PROBLEM REQUIREMENTS: Begin your transcription at the line containing "This screenshot has" and continue it, word for word, to the final line below. Include only those lines and skip the pictures.

### SUPPLIED DATA ###

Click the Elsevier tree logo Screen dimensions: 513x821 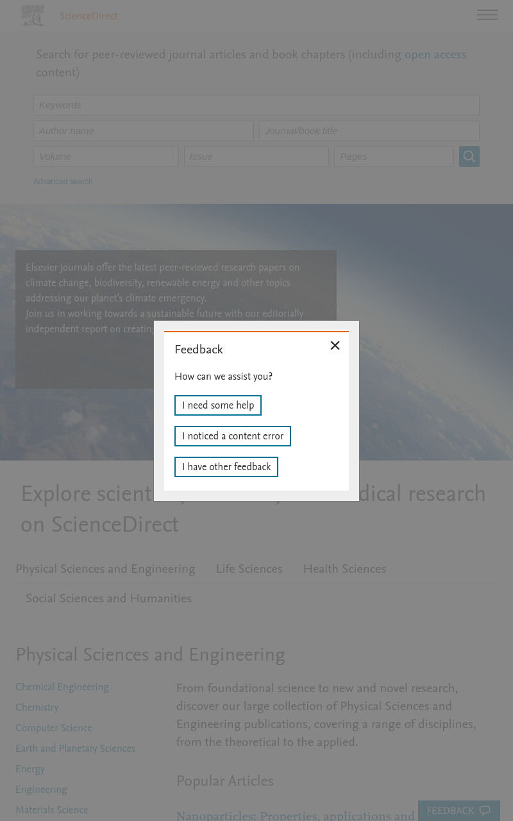click(x=33, y=15)

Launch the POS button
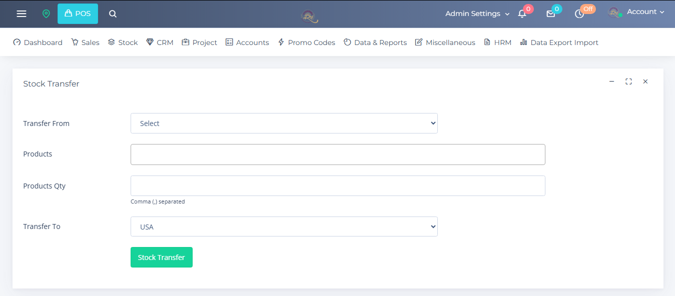point(78,14)
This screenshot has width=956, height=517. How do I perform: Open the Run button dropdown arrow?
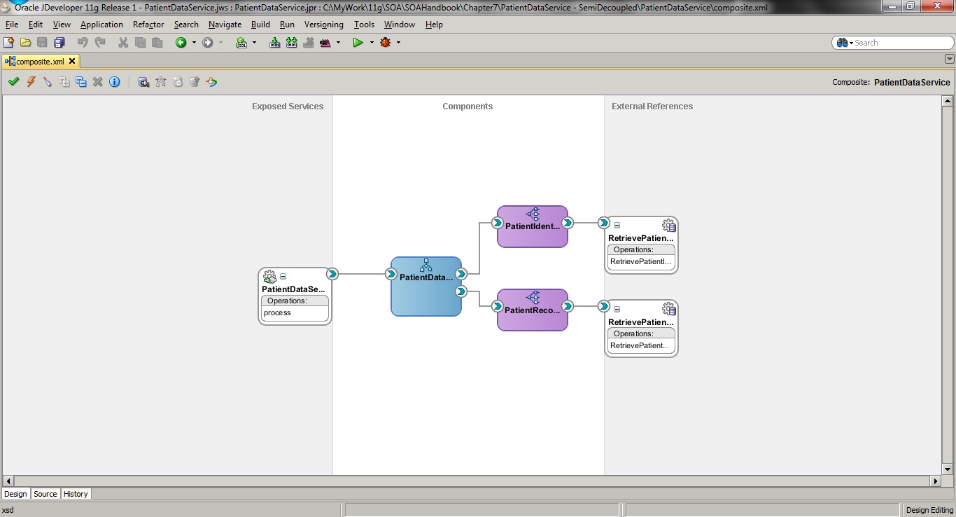click(x=372, y=43)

###

TASK RESPONSE:
This screenshot has width=956, height=517. How do I perform: Open the Run button dropdown arrow?
click(x=372, y=43)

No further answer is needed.